The approval in Japan is based on robust clinical trial results from the global FINCH Phase 3 and DARWIN Phase 2 programs. The FINCH and DARWIN programs evaluated Jyseleca in more than 3,500 patients across a range of RA patient populations, including patients new to treatment and those who have demonstrated inadequate response to treatment with standard of care including biologic DMARDs. Patients receiving Jyseleca once daily showed improvements in clinical signs and symptoms, decreases in disease activity, and less progression of structural damage in their joints. Across the FINCH trials, Jyseleca demonstrated a consistent safety profile, and the frequency of adverse events of interest (including serious infections, herpes zoster, venous thromboembolism, and major cardiovascular events) was comparable to control groups.
Across the FINCH and DARWIN trials, the most common adverse reactions were nausea, upper respiratory tract infection, urinary tract infection and dizziness. Rates of herpes zoster and pneumonia were 0.2 percent and 0.3 percent, respectively. The exposure adjusted incidence rate of serious infections per 100 persons per year (95 percent CI) was 1.7 percent (1.3, 2.1) in the Jyseleca 200 mg group and 2.5 percent (1.9, 3.3) in the Jyseleca 100 mg group, respectively. When prescribing Jyseleca, physicians are advised to monitor patients for the development of new, or exacerbation of existing, serious infections including pneumonia, tuberculosis, sepsis, and other viral infections.
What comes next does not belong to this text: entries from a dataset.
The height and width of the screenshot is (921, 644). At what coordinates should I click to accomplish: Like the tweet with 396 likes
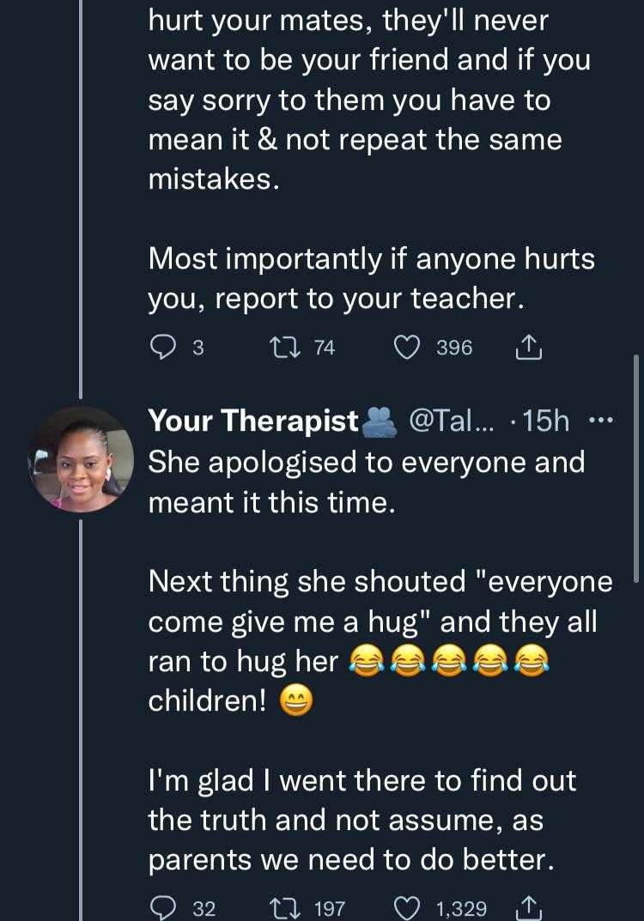click(408, 347)
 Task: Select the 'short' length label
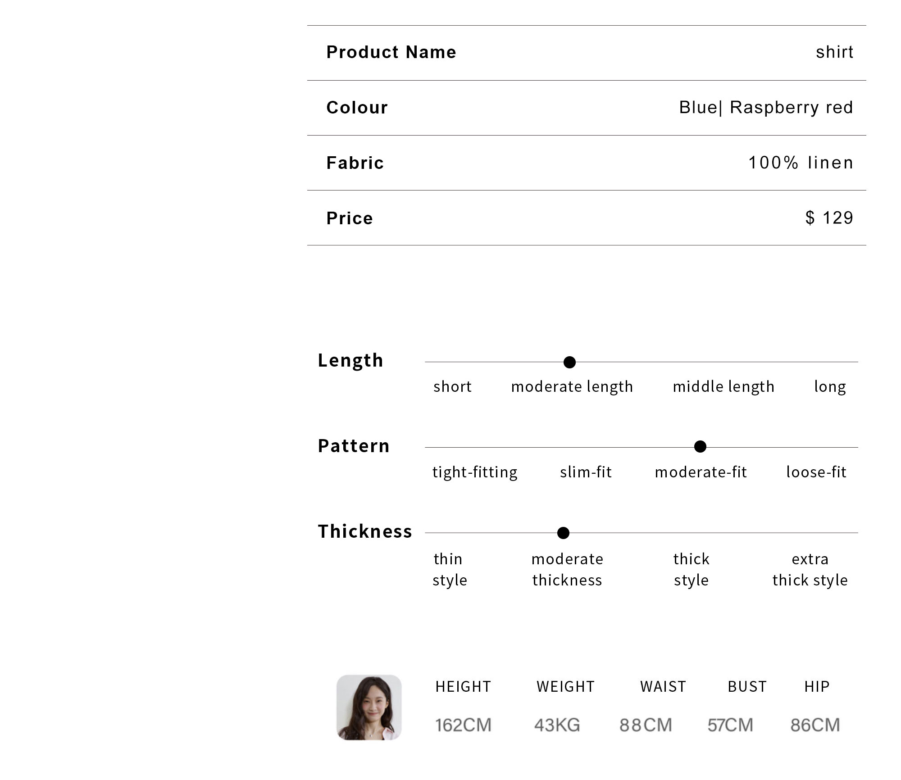pyautogui.click(x=452, y=386)
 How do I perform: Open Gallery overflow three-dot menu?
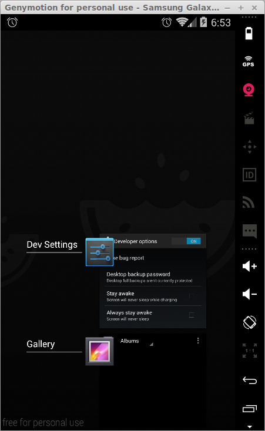tap(198, 341)
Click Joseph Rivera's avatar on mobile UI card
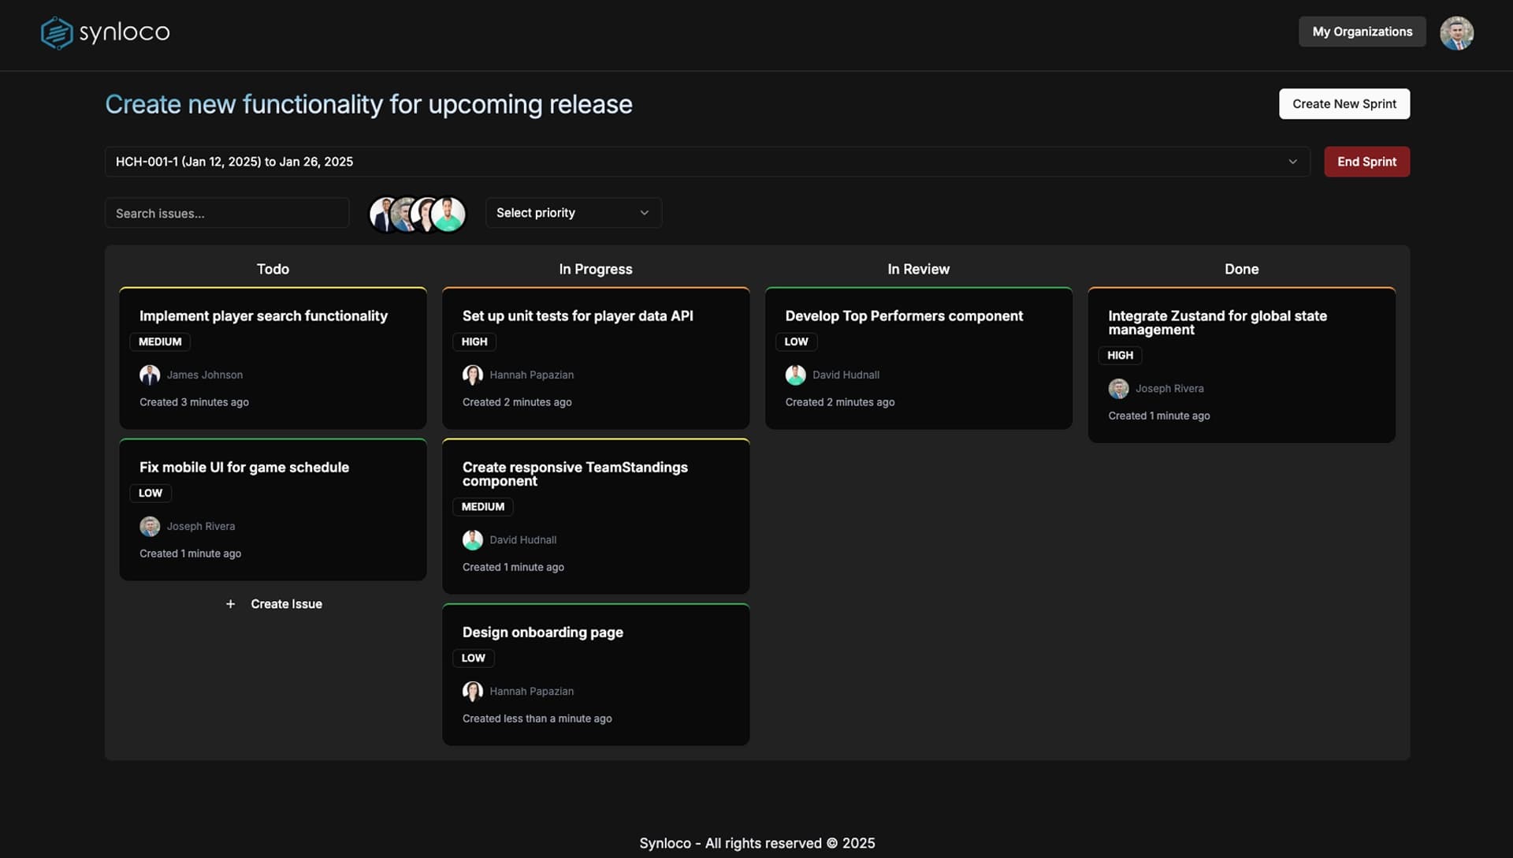Image resolution: width=1513 pixels, height=858 pixels. pyautogui.click(x=150, y=526)
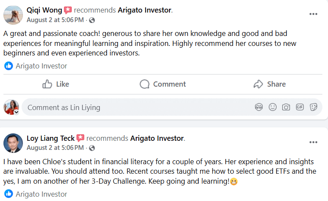The image size is (328, 201).
Task: Open Qiqi Wong's profile name link
Action: tap(44, 10)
“This regulatory approval recognizes the benefit that Jyseleca may be able to provide people living with RA who have not been successfully treated with prior therapies and represents an important advance in the treatment of this challenging disease,” said Luc Hermans, MD, President and Representative Director, Gilead Sciences, K.K.
“Now that Jyseleca has received approval in Japan, we look forward to leveraging our extensive experience in clinical development and commercialization in the RA area in Japan to bring this new treatment option to patients across Japan as soon as possible, and contribute to the improvement of patients’ quality of life,” said Hidenori Yabune, President of Eisai Japan, Senior Vice President, Eisai.
Gilead is developing Jyseleca in collaboration with Galapagos NV (Mechelen, Belgium (Nasdaq and EuroNext: GLPG)). The two companies are conducting global studies investigating the potential role of Jyseleca in a variety of diseases, including the previously reported Phase 3 SELECTION trial in ulcerative colitis.
About the FINCH Program
The FINCH Phase 3 program investigated the efficacy and safety of filgotinib 100 mg and 200 mg once-daily, in RA patient populations ranging from early-stage to biologic-experienced patients. FINCH 1 was a 52-week, randomized, placebo- and adalimumab-controlled trial in combination with MTX, enrolling 1,759 adult patients with moderately to severely active RA who had an inadequate response to MTX. The primary endpoint in FINCH 1 was ACR20 at Week 12. The trial included radiographic assessment at Weeks 24 and 52. FINCH 2 was a global, 24-week randomized, double-blind, placebo-controlled, Phase 3 study evaluating filgotinib on a background of the conventional synthetic disease-modifying anti-rheumatic drug(s) (csDMARDs) among 449 adult patients with moderately to severely active RA who had not adequately responded to biologic DMARDs (bDMARDs). The primary endpoint in FINCH 2 was ACR20 at Week 12. FINCH 3 was a 52-week, randomized trial in 1,252 MTX-naive patients to evaluate filgotinib 200 mg alone and filgotinib 100 mg or 200 mg combined with MTX versus MTX alone. The primary endpoint in FINCH 3 was ACR20 at Week 24. The trial included radiographic assessment at Weeks 24 and 52.